I backed up to “New Search” in the LAPL’s database and, entering “Ansel Adams,” got 189 records. All photos were from Los Angeles in 1940 and all of them made with a small square format camera. Then I backed to Google and ran a search to see what other notes had been made of these images. Nothing other than a few hits coming out of the same database emerged. The standard biographical pages for Adams made reference to his work at the Los Angeles Art center during this time, but there were no references to this particular series of photographs.

A call to the Reference desk at the LAPL’s photo collection brought the information that the images were from “negatives given to the Library in the early 1960s” by Adams himself.

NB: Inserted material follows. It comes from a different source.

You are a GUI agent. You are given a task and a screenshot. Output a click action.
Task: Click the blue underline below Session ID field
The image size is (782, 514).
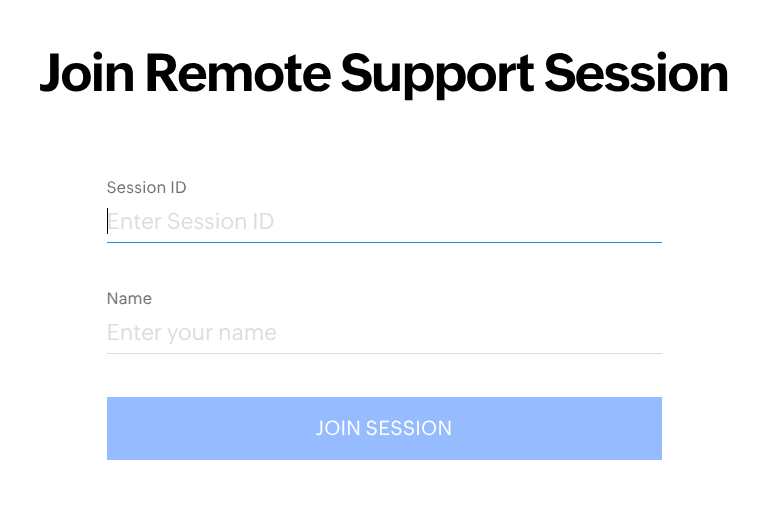point(384,242)
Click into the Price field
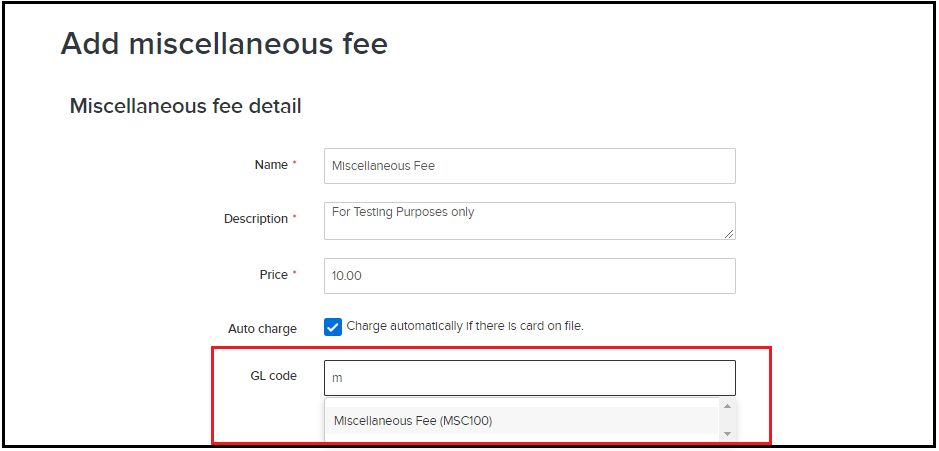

The librarian told me that the photos were done “on assignment from Forbes magazine.” I subsequently called Forbes in New York to find out if they had any record of this, but was referred to their legal department for reasons that are obscure — other than that any question a functionary for a magazine cannot answer is always forwarded to the legal department.

I thought I would see if I could see for myself. I learned that the stunning and invaluable Seattle Public Library’s Main Branch kept hard copies of Forbes going back into the 1930s. In a highly unusual move for the Internet age, I got in the car and found my way to the seventh floor of what is called “The Spiral” — probably because it disorients patrons more quickly than any other shelving system ever invented.

At any rate, after going through all the issues of Forbes for 1940 and 1941 I struck a dead end. Nothing. Very frustrating. Lawyers on one end of the continent and no trace on the other end. Then I thought, “Forbes wasn’t the only business magazine in the 1940s. As a matter of fact, it was the runt of the litter.” The other magazine was Fortune. I got up and pulled the extremely heavy volumes for Fortune in 1941 (What a hefty magazine it once was.). And there it was in the March 1941 special issue on Air Power.


Click to enlarge this and subsequent images where necessary,

The article was called: City of the Angels: The U.S. breeds its air power in the fabulous empire of oomph. That means trouble for the Axis, but booming Los Angeles has its worries, too. Adams’ credit is found under the upper left picture on the opening spread.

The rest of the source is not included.